The Mekong River runs through five countries, namely Myanmar, Laos, Thailand, Cambodia and Viet Nam, in the Indo-China Peninsula. It is the downstream of southwest China's Lancang River.
At the request of the Vietnamese Government, China took action on March 15 to pour water into the Mekong River to alleviate the drought downstream even though China itself faces the same threat. In the face of natural disasters, the six countries along the Lancang-Mekong River exhibited the spirit of generosity and mutual assistance.
Against such a backdrop, the First Lancang-Mekong Cooperation (LMC) Leaders' Meeting was held in Sanya, south China's Hainan Province, on March 23.
Chinese Premier Li Keqiang together with top government leaders from the other five countries attended the meeting, which marked the beginning of the new pattern of Lancang-Mekong subregional cooperation. Discussions on common development issues centered on the meeting's theme: Shared River, Shared Future.
The LMC is set to be a new framework for promoting Lancang-Mekong sub-regional economic expansion.
Because of difficult geographical conditions and outdated transport infrastructure, economic development along the Mekong River remained slow and backward for a long time.
Since the 1990s, however, regional cooperation along the Mekong River has captured the attention of both the countries directly concerned and the international community.
Apart from the LMC, three major regional cooperation mechanisms now exist in the Mekong River area. In order of establishment, the first is the Great Mekong Subregion Cooperation (GMS), which was initiated by the six riparian countries in 1992 under a proposal of the Asian Development Bank (ADB). The second is the Mekong River Commission, which was established by Thailand, Laos, Cambodia and Viet Nam in 1995, but could be dated back to a joint downstream survey coordination commission set up by the UN Economic and Social Commission for Asia and the Pacific back in 1957. The third is the ASEAN Mekong Basin Development Cooperation, which is an intergovernmental cooperation framework between China and the Association of Southeast Asian Nations.
These three mechanisms have their own characteristics and focus. But, none of them is purely a cooperation organization for the Great Mekong River riparian countries.
The Mekong River Commission, for example, serves as a dialogue platform between four downstream countries. The one which involves ASEAN aims at promoting economic development in Myanmar, Laos, Cambodia and Viet Nam and integration within the ASEAN Economic Community. It also serves as a platform to enhance economic cooperation between ASEAN and China. With the participation of Japan and South Korea, the mechanism has become a part of the "10 plus 3" cooperation between ASEAN and China, Japan and South Korea.
GMS, comprised of six riparian countries, has held summits since 2002. China once regarded it as a major channel to promote Mekong River subregional cooperation. But, the GMS centers on the construction of individual projects, and the ADB must work as a major participant and sponsor. Moreover, it has been difficult for the GMS to work efficiently on facilitating infrastructure construction in the region because Japan, the dominant country of the ADB, focuses on competing with China in many aspects.
Therefore, the First LMC Leaders' Meeting marks a new pattern of multilateral cooperation in the subregion. First of all, the LMC has been established by the six riparian countries along the Lancang-Mekong River on the basis of equality and mutual benefit. Secondly, it is designed to build a community of common destiny and to seek broader and deeper international cooperation. The LMC can therefore better meet the common needs of the riparian countries.

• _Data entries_

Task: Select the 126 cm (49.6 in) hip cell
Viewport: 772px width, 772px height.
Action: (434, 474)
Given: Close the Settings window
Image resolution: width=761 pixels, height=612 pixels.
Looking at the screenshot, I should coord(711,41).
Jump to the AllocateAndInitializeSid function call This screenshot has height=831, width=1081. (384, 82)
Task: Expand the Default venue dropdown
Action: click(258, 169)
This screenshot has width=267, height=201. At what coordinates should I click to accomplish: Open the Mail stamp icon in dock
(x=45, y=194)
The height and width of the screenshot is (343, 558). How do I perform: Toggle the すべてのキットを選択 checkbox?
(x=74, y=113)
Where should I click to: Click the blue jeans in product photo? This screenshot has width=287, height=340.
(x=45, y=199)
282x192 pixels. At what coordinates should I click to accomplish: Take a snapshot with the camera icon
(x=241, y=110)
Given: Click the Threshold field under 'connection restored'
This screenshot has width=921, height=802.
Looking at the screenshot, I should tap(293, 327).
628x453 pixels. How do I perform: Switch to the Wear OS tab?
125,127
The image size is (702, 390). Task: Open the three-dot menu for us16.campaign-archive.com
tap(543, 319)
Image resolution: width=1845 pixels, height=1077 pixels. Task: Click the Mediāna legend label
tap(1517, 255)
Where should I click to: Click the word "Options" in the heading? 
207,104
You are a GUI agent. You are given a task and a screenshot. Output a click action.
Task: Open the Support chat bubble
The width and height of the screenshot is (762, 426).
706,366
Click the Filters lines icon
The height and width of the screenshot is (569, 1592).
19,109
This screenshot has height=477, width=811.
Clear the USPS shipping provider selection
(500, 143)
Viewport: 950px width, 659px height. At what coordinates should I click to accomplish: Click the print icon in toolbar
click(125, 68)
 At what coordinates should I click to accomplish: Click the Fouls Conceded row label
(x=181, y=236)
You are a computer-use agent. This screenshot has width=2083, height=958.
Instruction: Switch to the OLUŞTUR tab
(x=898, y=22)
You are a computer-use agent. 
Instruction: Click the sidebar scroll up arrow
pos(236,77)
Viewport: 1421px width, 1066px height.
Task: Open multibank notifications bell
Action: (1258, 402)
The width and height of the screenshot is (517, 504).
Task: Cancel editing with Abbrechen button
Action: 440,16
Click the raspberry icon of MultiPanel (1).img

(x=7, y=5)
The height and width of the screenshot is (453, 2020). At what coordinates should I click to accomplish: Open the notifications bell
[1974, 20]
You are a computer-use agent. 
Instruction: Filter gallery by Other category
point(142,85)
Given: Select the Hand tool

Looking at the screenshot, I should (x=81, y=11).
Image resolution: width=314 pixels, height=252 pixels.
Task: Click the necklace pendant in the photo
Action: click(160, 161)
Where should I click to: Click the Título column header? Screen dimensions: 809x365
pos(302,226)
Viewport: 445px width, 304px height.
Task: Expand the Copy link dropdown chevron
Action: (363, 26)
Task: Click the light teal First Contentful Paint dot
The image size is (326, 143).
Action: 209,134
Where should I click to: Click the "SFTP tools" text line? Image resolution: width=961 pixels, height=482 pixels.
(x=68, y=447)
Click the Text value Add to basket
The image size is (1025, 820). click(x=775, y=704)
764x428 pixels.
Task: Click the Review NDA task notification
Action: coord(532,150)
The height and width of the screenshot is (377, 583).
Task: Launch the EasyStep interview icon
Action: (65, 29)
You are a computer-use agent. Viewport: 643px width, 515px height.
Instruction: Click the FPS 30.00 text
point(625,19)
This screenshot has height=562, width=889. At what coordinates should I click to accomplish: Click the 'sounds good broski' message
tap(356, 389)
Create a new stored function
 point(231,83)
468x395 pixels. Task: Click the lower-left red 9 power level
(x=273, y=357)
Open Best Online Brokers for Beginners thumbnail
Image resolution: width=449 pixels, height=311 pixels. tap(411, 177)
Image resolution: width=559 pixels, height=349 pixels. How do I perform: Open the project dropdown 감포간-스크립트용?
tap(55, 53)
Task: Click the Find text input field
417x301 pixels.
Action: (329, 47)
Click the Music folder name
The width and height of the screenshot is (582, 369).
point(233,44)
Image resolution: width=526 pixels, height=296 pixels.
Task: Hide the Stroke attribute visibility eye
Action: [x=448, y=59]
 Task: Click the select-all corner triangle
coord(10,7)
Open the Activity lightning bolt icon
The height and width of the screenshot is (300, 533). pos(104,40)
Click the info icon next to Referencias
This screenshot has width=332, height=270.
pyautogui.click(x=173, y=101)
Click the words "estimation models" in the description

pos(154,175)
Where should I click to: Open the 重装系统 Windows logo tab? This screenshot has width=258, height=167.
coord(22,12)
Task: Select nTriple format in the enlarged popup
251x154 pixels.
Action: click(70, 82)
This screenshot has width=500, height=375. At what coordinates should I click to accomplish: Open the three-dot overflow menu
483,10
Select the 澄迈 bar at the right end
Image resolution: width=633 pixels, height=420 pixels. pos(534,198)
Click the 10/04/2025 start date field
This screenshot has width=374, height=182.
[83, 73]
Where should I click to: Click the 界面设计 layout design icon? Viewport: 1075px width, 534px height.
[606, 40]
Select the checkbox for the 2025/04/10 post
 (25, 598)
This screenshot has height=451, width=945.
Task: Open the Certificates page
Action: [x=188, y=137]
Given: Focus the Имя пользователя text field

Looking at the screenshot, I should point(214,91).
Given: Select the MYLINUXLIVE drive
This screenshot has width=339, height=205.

• _TO-DO LIST_
A. According to the Mekong River article, where and on what date was the First Lancang-Mekong Cooperation Leaders' Meeting held?
B. Does each statement agree with the Mekong River article? Answer yes or no for each, and quote the deciding words.
(i) The Mekong River Commission was established in 1995 by Thailand, Laos, Cambodia and Viet Nam.
(ii) The GMS has held summits since 1992.
(iii) The theme of the First LMC Leaders' Meeting was Shared River, Shared Future.
C. Reproduce the Mekong River article word for word from "Chinese Premier Li" up to and including "River, Shared Future.".
Rely only on the Mekong River article for your answers.

• _FULL ANSWERS_
A. It was held in Sanya, in south China's Hainan Province, on March 23.

B.
(i) Yes: "established by Thailand, Laos, Cambodia and Viet Nam in 1995"
(ii) No: "has held summits since 2002"
(iii) Yes: "centered on the meeting's theme: Shared River, Shared Future"

C.
Chinese Premier Li Keqiang together with top government leaders from the other five countries attended the meeting, which marked the beginning of the new pattern of Lancang-Mekong subregional cooperation. Discussions on common development issues centered on the meeting's theme: Shared River, Shared Future.